▶ TEXT BLOCK:
# # # # # # #

He is, but he really needs to throw a few hand grenades to get in the national spotlight. Just kidding folks...sort of. I need to start promoting "affable" people (although I have trouble understanding the term).

Brian Kemp, Georgia’s Affable Culture Warrior

The governor who defied Trump to reopen during Covid was also ahead of DeSantis in combating woke corporations.

By James Taranto, WSJ

March 24, 2023 4:24 pm ET

A week after I met Georgia’s governor, he got some good press in the New York Times. Brian Kemp is a Republican, so naturally the compliment was left-handed. Columnist David Brooks lauded Mr. Kemp as part of “the conservative managerial wing of the party,” which consists of governors who are “providing businesslike leadership” in “growing, prospering states.”

That’s in contrast with “populist Tweedledum and populist Tweedledee,” Mr. Brooks’s nicknames for Donald Trump and Florida Gov. Ron DeSantis. They “put culture war issues front and center” with an “ever-present anti-woke combativeness” that drives Mr. Brooks to disdain. Mr. Kemp functions in this analysis only as a foil—the respectable Republican whose counterexample disqualifies Mr. Trump’s leading prospective challenger for the 2024 presidential nomination.

Like Mr. DeSantis, Mr. Kemp, 59, was elected narrowly in 2018 and re-elected handily in 2022. Anyone who has met both men can attest to their differences in personality and style: Mr. Kemp is affable and keeps a low profile; Mr. DeSantis is cerebral and seems to relish both the political limelight and a good battle of wits. But an hourlong conversation with Mr. Kemp makes clear that Mr. Brooks’s comparison is unfair, although whether it’s unfair to Mr. DeSantis or Mr. Kemp will depend on your partisan leanings.

In Mr. Kemp’s telling, his substantive differences with his southern neighbor are minimal. “DeSantis has been a great governor,” he says, “but my point is, we’ve been right there the whole way. He’s been ahead of us on some things and we’ve been ahead of him on some.” Most notably, Mr. Kemp was ahead on reopening during the Covid-19 pandemic—and that put him and Mr. DeSantis on opposite sides of then-President Trump.

# # # # # # #

(Saved entries)
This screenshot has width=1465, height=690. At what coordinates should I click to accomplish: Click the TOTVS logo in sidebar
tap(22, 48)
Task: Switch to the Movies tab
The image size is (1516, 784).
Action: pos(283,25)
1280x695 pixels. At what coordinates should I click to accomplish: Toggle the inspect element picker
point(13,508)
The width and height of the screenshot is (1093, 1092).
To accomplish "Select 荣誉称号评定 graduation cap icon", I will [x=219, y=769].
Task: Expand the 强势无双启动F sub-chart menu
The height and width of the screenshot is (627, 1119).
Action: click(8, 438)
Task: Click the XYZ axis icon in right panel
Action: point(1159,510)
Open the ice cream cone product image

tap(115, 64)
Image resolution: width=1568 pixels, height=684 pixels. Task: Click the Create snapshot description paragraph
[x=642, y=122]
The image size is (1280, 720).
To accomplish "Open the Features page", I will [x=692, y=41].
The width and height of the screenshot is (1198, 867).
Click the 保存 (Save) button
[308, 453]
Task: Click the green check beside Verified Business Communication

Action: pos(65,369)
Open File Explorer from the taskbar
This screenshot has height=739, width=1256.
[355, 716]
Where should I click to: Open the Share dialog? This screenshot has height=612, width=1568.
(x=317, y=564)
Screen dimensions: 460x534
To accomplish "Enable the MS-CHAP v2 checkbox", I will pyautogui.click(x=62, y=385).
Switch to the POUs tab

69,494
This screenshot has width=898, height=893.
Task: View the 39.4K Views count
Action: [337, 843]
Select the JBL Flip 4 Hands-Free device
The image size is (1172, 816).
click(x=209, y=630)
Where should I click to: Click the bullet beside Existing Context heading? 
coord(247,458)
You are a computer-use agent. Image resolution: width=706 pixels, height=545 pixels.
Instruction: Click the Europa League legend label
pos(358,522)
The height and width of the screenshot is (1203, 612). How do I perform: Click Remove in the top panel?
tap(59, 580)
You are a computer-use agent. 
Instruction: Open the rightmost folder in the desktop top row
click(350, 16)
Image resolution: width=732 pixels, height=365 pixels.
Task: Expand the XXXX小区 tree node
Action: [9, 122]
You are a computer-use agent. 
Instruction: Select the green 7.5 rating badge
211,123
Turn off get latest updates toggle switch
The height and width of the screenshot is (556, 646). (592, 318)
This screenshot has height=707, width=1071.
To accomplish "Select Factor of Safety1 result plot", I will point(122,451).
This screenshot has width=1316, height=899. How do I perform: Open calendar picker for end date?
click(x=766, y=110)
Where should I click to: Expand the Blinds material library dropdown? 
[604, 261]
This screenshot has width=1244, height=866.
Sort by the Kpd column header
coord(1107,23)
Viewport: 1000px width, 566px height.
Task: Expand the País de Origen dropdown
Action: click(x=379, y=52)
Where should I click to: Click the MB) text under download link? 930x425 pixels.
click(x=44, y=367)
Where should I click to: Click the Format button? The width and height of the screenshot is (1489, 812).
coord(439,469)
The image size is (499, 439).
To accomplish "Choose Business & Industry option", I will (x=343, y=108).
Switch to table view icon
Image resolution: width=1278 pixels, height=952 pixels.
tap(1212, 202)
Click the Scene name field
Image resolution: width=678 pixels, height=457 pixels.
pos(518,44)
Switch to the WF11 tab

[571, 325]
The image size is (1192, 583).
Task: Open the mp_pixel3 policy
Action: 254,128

# # # # # # #

▶ PROMPT:
Write the next part of the text about Georgia governor Brian Kemp, picking up after its last sentence.

▶ ANSWER BOX:
In April 2020, businesses in Georgia were shuttered by government decree as in most of the rest of the country. Mr. Kemp was hearing from desperate entrepreneurs: “ ‘Look man, we’re losing everything we’ve got. We can’t keep doing this.’ And I really felt like there was a lot of people fixin’ to revolt against the government.”

The Trump administration “had that damn graph or matrix or whatever that you had to fit into to be able to do certain things,” Mr. Kemp recalls. “Your cases had to be going down and whatever. Well, we felt like we met the matrix, and so I decided to move forward and open up.” He alerted Vice President Mike Pence, who headed the White House’s coronavirus task force, before publicly announcing his intentions on April 20.

That afternoon Mr. Trump called Mr. Kemp, “and he was furious.” Mr. Kemp recounts the conversation as follows:

“Look, the national media’s all over me about letting you do this,” Mr. Trump said. “And they’re saying you don’t meet whatever.”

Mr. Kemp replied: “Well, Mr. President, we sent your team everything, and they knew what we were doing. You’ve been saying the whole pandemic you trust the governors because we’re closest to the people. Just tell them you may not like what I’m doing, but you’re trusting me because I’m the governor of Georgia and leave it at that. I’ll take the heat.”

“Well, see what you can do,” the president said. “Hair salons aren’t essential and bowling alleys, tattoo parlors aren’t essential.”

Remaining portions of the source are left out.